Era un anciano cuando la Biblia en sus evangelios
hablan de él, por su edad se deduce cerca de la muerte según las expectativas
de vida de aquel entonces. La perspectiva de su sociedad ya no le ofrecía nada,
conocía su vacío, de un momento a otro terminaría todo, su vida era cada vez
más debil, más deteriorada.
Pero una luz llenaba su alma. El Señor le había
hecho la promesa de que no vería el rostro de la muerte sin ver antes al
Mesías. Uno tras otro día visitaba el Templo y saber cuál de aquellos niños
sería el Salvador. Sabía bien que Abraham esperó contra toda creencia y alcanzó
las primicias de la salvación en Isaac el hijo nacido en su ancianidad. Así, él
esperaba al Enviado de Dios y no cedía en su fe.
Es impresionante leer como en la figura de este
anciano la muerte se retarda hasta que ver en carne y hueso y tener en sus
brazos a Jesús. El propósito de su vida en esta tierra era aquel instante. ¿Y
la muerte? Dios la enviará cuando quiera, a él lo único que le importaba era
ver a el Salvador y cuando lo logra su gozo se expresa de un modo conmovedor
cuando expresa: “Ahora ya puedo morir en paz”.
La ley prescribía que todo primogénito fuese
presentado en el Templo para ser rescatado, pues lo consideraba consagrado a
Dios. Junto a esta ceremonia, que se cumplía haciendo una ofrenda, se realizaba
también la de la purificación legal de la madre. María y José cumplieron de
modo estricto ambas leyes. La naturalidad externada por Dios que se expresa en
la elección de José como esposo de María, continúa en estas ceremonias.
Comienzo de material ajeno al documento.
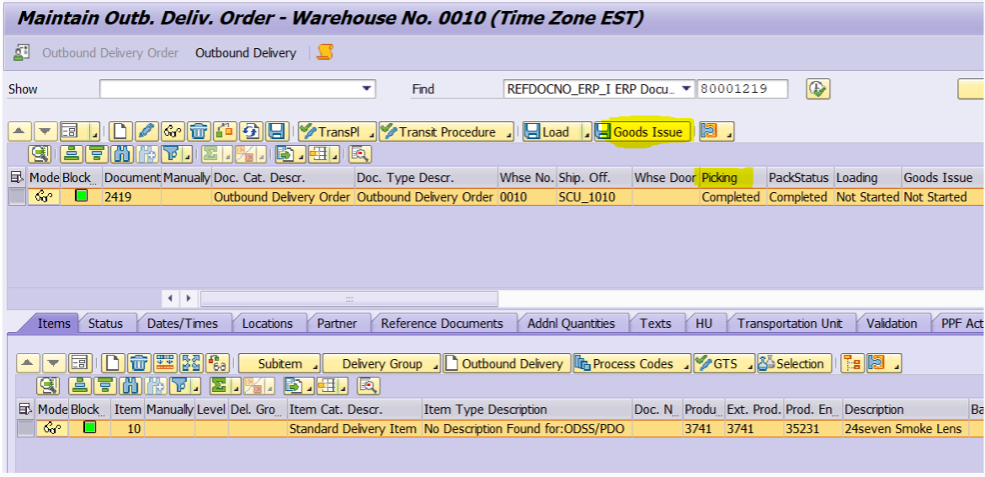Open the Show dropdown list
Viewport: 985px width, 477px height.
point(367,88)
Ante la gente son un matrimonio cualquiera de
la tribu de Judá, descendientes del rey David y afortunados porque su hijo
primogénito pudiese nacer en Belén, pueblo de su ascendiente David. Eran uno
más entre los matrimonios que acudían al Templo, posiblemente tuvieron que dar
paso a otros más importantes por su posición social o su riqueza. No se quejaron.
Es entonces cuando Simeón entra en
escena. “Ahora bien, en Jerusalén había un hombre llamado
Simeón, que era justo y devoto, y aguardaba con esperanza la redención de
Israel. El Espíritu Santo estaba con él y le había revelado que no moriría sin
antes ver al Cristo del Señor. Movido por el Espíritu, fue al templo. Cuando al
niño Jesús lo llevaron sus padres para cumplir con la costumbre establecida por
la ley, Simeón lo tomó en sus brazos y bendijo a Dios:
«Según tu palabra, Soberano Señor,
ya puedes despedir a tu siervo en paz.
Porque han visto mis ojos tu salvación,
que has preparado a la vista de todos
los pueblos:
luz que ilumina a las naciones
y gloria de tu pueblo Israel».” Lucas 2:25…32
La alegría de Simeón admira a José y María. Las
palabras de Simeón son el nuevo anuncio a los hombres de la llegada de el
Salvador; a igual que los ángeles a los pastores; pero esta vez el anuncio es
público y se escucha en el Templo donde se adoraba al Dios verdadero.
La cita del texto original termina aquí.